Additionally, the federal law that mandates a free public education for those with disabilities, and the individual supports provided through an Individualized Education Plan (IEP), begin to dissipate the closer one gets to graduation. Preparing high school students for more than a trade school or community college option takes clear planning and strong supports.
Setting goals in place as soon as a child is identified on the autism spectrum is important, as well as creating a strong team that includes educators, the IEP case manager and school staff. This creates a track for students and identifies the necessary requirements for college admissions.
“Make sure that you have a positive trajectory for your child’s life,” says Karen Krejcha, mom to son Justin, a 15-year-old sophomore seeking to attend a 4-year university for computer game design. “Encourage him or her to be a life-long learner so that he or she will want to go to college and continue learning after high school. Dream big!”
While in high school, plan to attend all IEP meetings and make sure that your child is included in the process, Krejcha adds.
“Make sure to have a strong understanding of how much support or guidance your student is receiving so you can be realistic when planning for transition after high school.”
Hendershott adds that clear goal-setting for postsecondary education includes an age-appropriate assessment, timeline for completion, the roles of team members and a description of the activities that must occur to help the student achieve their goals.
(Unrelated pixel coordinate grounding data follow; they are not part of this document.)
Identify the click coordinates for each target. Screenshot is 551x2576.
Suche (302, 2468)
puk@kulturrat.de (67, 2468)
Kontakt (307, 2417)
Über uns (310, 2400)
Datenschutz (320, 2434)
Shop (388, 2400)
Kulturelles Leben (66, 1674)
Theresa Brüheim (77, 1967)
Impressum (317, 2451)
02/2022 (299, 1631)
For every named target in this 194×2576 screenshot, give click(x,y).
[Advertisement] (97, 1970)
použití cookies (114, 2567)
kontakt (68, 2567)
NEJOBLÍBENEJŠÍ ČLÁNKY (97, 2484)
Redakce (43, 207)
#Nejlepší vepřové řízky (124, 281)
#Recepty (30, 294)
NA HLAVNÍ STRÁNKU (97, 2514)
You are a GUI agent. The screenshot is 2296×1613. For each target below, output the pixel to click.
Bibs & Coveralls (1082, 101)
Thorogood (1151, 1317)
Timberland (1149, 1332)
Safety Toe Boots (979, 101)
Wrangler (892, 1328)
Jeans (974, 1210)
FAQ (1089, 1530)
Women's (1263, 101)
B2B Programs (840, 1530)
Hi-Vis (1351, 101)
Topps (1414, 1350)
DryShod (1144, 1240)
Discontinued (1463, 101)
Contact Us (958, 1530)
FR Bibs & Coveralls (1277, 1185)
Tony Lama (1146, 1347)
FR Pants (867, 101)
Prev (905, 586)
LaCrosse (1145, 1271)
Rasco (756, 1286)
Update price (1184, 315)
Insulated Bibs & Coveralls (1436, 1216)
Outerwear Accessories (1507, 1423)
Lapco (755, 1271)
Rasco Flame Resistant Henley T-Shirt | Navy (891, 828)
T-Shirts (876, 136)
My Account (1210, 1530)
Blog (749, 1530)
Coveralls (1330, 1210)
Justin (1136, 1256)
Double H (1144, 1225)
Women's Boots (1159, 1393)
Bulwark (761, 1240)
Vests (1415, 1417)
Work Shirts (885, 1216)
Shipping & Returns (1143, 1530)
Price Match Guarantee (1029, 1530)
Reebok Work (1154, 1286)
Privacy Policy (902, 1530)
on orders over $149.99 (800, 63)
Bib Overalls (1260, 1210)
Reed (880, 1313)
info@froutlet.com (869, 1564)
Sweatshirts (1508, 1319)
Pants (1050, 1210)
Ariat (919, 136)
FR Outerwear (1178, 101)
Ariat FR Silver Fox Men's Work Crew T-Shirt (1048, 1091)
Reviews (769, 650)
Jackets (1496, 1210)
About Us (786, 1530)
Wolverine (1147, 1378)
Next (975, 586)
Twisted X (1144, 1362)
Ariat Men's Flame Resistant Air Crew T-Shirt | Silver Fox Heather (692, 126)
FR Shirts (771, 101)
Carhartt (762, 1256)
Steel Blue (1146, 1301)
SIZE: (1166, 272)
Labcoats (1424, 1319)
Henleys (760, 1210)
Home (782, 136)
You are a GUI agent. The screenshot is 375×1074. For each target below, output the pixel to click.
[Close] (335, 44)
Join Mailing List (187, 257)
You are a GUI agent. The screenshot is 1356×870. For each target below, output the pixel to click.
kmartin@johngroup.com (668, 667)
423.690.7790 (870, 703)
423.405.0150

“The student with ASD should meaningfully participate in the development of their transition plan—along with their parents—this will yield better plans and stronger outcomes,” he says.
Understanding and building on your child’s unique interests, strong aptitudes and abilities is also beneficial. Students may take Advanced Placement (AP) classes and have the opportunity to earn college credits, stand out during college admissions and skip introductory college courses.
Additionally, the lack of social competence can be a great barrier for many individuals with ASD who have otherwise solid academic capabilities, Hendershott says.
Deficits in executive skills (i.e., executive function) also pose a significant barrier because at the postsecondary level, there is rarely any “hand holding” with regard to showing up for class prepared, tracking assignments and getting work turned in on time.
Lack of understanding among faculty and peers alike can cause problems for students when the ASD manifests itself in some way, and yet the behavior is misperceived as willfully rude, disrespectful, threatening or strange, Hendershott says.
“We have come a long way in this country when it comes to people with physical and sensory challenges,” he says. “We willingly adjust and accommodate someone when we realize they are deaf or blind. And yet we lag terribly with regard to how we respond as a society to people with neurodevelopmental disabilities who may show no outward signs of a disability.”
Students with autism have many of the same considerations when choosing a college that his or her neurotypical peers do: location, cost and course offerings. However, in addition, those with ASD should consider the level of supports available on campus, structure of a program, class size and the availability of modifications available to students with disabilities.
When it is time for actual enrollment, Hendershott recommends thinking about a plan that thoughtfully scaffolds participation in post-secondary education—both in terms of the academic demands as well as the social and sensory demands.
“To start with, perhaps your son or daughter with ASD can take one or two classes at a community college while continuing to live at home,” he says. “They can adjust to the new environment and expectations with stand-by support that should be faded as they are increasingly successful.”
Take the time to research what different colleges and universities offer with regard to services for students with disabilities. There are some robust supports available, such as tutoring support, note-takers and students may also be able to receive accommodations, such as increased time for tests.
“Person-centered planning is a powerful tool for encouraging the student with ASD to gain increased control over their own life, and for the team to recognize and factor in the interests, hopes and dreams of the student,” Hendershott adds. “The transition plan operationalizes the steps involved to help the student reach their aspirations in adult life.”
Encouraging a strong sense of self-advocacy and empowering children throughout life is helpful to understand how autism, or other learning disabilities, may impact academic studies, Krejcha says. This skill will be helpful when students transition into post-secondary education.
Many colleges and university’s disabilities program can advocate on behalf of students, if the student needs the extra support. By contacting professors about extra accommodations needed, students with autism can request modifications such as extra time and a secluded space to take exams, additional time to answer and process information and exemption or alternate options for oral presentations.
The more that students hone life skills, such as doing laundry and cooking independently, while still in high school, the smoother the transition to post-secondary education can be.
“Some say beginning work on adult transition in high school is ‘too late,’” Hendershott says. “I won’t say that. Let’s flip that over and say it’s never too early to begin working toward adult transition.”